Item-finding records:
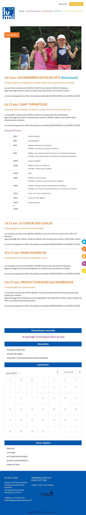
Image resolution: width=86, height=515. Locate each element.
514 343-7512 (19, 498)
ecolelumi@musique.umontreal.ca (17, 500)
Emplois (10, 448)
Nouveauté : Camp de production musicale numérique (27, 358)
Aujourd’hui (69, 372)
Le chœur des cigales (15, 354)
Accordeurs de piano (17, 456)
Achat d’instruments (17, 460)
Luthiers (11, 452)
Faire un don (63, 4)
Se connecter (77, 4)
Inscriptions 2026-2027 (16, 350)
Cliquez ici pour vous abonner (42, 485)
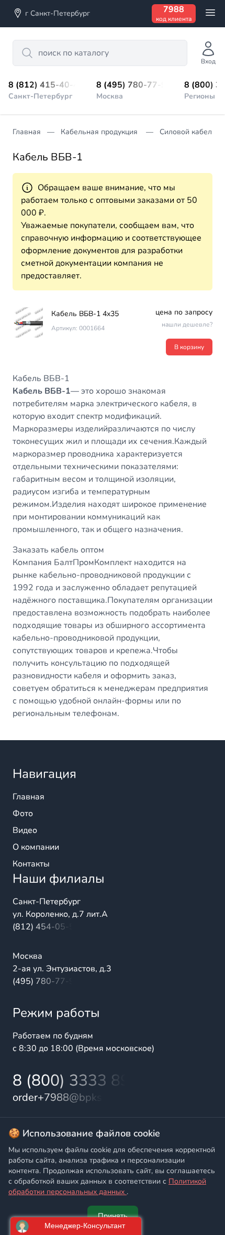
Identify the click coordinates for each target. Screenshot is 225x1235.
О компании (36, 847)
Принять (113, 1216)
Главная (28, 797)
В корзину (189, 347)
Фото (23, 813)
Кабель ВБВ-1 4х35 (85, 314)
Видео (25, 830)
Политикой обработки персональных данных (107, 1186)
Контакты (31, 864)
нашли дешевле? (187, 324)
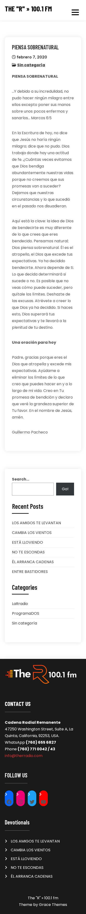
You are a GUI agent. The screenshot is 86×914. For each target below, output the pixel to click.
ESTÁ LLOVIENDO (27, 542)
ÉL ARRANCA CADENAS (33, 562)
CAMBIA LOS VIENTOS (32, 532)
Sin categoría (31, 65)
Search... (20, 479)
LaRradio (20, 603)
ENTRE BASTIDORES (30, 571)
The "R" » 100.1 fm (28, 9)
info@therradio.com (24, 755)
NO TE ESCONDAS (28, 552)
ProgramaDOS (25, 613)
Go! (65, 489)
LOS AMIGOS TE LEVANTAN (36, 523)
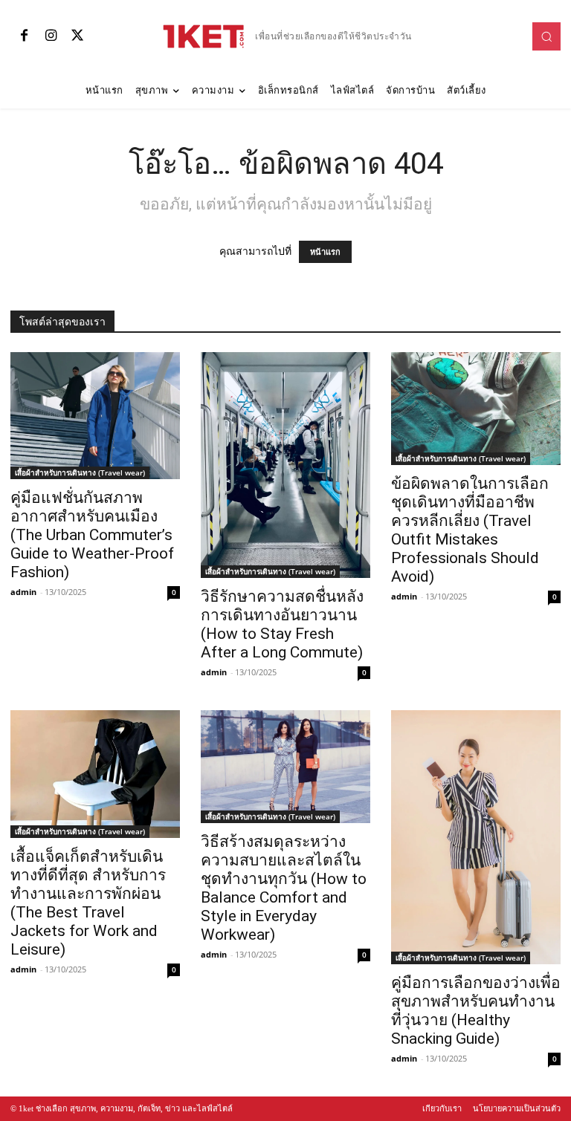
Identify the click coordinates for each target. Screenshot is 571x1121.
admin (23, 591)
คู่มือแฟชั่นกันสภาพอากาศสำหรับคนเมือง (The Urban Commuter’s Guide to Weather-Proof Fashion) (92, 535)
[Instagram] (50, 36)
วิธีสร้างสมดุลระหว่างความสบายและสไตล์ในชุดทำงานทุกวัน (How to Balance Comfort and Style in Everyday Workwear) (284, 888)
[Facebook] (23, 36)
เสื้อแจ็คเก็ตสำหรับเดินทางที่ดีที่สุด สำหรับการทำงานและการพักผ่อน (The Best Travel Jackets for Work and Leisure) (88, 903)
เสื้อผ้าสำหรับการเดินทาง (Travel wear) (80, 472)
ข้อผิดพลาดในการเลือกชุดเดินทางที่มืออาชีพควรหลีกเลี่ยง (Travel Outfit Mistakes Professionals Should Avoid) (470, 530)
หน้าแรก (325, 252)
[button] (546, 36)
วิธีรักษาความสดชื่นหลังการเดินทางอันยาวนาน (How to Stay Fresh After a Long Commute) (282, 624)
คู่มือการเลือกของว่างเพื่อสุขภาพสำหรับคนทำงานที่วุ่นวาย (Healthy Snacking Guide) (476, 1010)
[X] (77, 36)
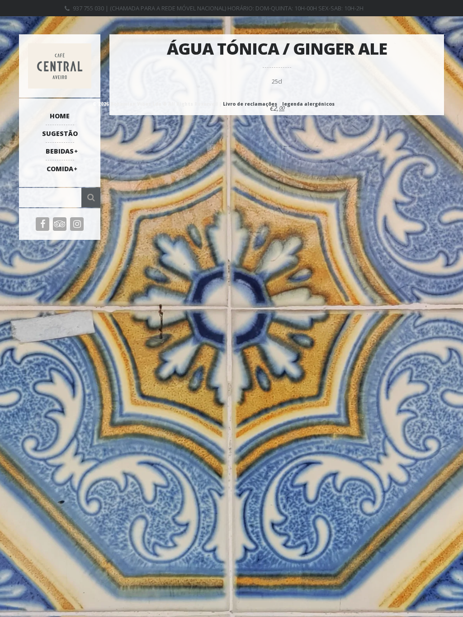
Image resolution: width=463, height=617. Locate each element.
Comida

**INSTRUCTION:**
Convert every line of the data above into a Markdown table with two columns, Row and Line. Number the rows in order, omit blank lines, and leave the pictures out of the answer.

**TASK RESULT:**
| Row | Line |
|---|---|
| 1 | Image resolution: width=86, height=515. Locate each element. |
| 2 | 514 343-7512 (19, 498) |
| 3 | ecolelumi@musique.umontreal.ca (17, 500) |
| 4 | Emplois (10, 448) |
| 5 | Nouveauté : Camp de production musicale numérique (27, 358) |
| 6 | Aujourd’hui (69, 372) |
| 7 | Le chœur des cigales (15, 354) |
| 8 | Accordeurs de piano (17, 456) |
| 9 | Achat d’instruments (17, 460) |
| 10 | Luthiers (11, 452) |
| 11 | Faire un don (63, 4) |
| 12 | Se connecter (77, 4) |
| 13 | Inscriptions 2026-2027 (16, 350) |
| 14 | Cliquez ici pour vous abonner (42, 485) |
| 15 | Identify the click coordinates for each target. Screenshot is 225x1235. |
| 16 | О компании (36, 847) |
| 17 | Принять (113, 1216) |
| 18 | Главная (28, 797) |
| 19 | В корзину (189, 347) |
| 20 | Фото (23, 813) |
| 21 | Кабель ВБВ-1 4х35 (85, 314) |
| 22 | Видео (25, 830) |
| 23 | Политикой обработки персональных данных (107, 1186) |
| 24 | Контакты (31, 864) |
| 25 | нашли дешевле? (187, 324) |
| 26 | You are a GUI agent. The screenshot is 86×914. For each target below, output the pixel to click. |
| 27 | ESTÁ LLOVIENDO (27, 542) |
| 28 | ÉL ARRANCA CADENAS (33, 562) |
| 29 | CAMBIA LOS VIENTOS (32, 532) |
| 30 | Sin categoría (31, 65) |
| 31 | Search... (20, 479) |
| 32 | LaRradio (20, 603) |
| 33 | ENTRE BASTIDORES (30, 571) |
| 34 | The "R" » 100.1 fm (28, 9) |
| 35 | info@therradio.com (24, 755) |
| 36 | NO TE ESCONDAS (28, 552) |
| 37 | ProgramaDOS (25, 613) |
| 38 | Go! (65, 489) |
| 39 | LOS AMIGOS TE LEVANTAN (36, 523) |
| 40 | Identify the click coordinates for each target. Screenshot is 571x1121. |
| 41 | admin (23, 591) |
| 42 | คู่มือแฟชั่นกันสภาพอากาศสำหรับคนเมือง (The Urban Commuter’s Guide to Weather-Proof Fashion) (92, 535) |
| 43 | [Instagram] (50, 36) |
| 44 | วิธีสร้างสมดุลระหว่างความสบายและสไตล์ในชุดทำงานทุกวัน (How to Balance Comfort and Style in Everyday Workwear) (284, 888) |
| 45 | [Facebook] (23, 36) |
| 46 | เสื้อแจ็คเก็ตสำหรับเดินทางที่ดีที่สุด สำหรับการทำงานและการพักผ่อน (The Best Travel Jackets for Work and Leisure) (88, 903) |
| 47 | เสื้อผ้าสำหรับการเดินทาง (Travel wear) (80, 472) |
| 48 | ข้อผิดพลาดในการเลือกชุดเดินทางที่มืออาชีพควรหลีกเลี่ยง (Travel Outfit Mistakes Professionals Should Avoid) (470, 530) |
| 49 | หน้าแรก (325, 252) |
| 50 | [button] (546, 36) |
| 51 | วิธีรักษาความสดชื่นหลังการเดินทางอันยาวนาน (How to Stay Fresh After a Long Commute) (282, 624) |
| 52 | คู่มือการเลือกของว่างเพื่อสุขภาพสำหรับคนทำงานที่วุ่นวาย (Healthy Snacking Guide) (476, 1010) |
| 53 | [X] (77, 36) |
| 54 | Image resolution: width=463, height=617. Locate each element. |
| 55 | Comida |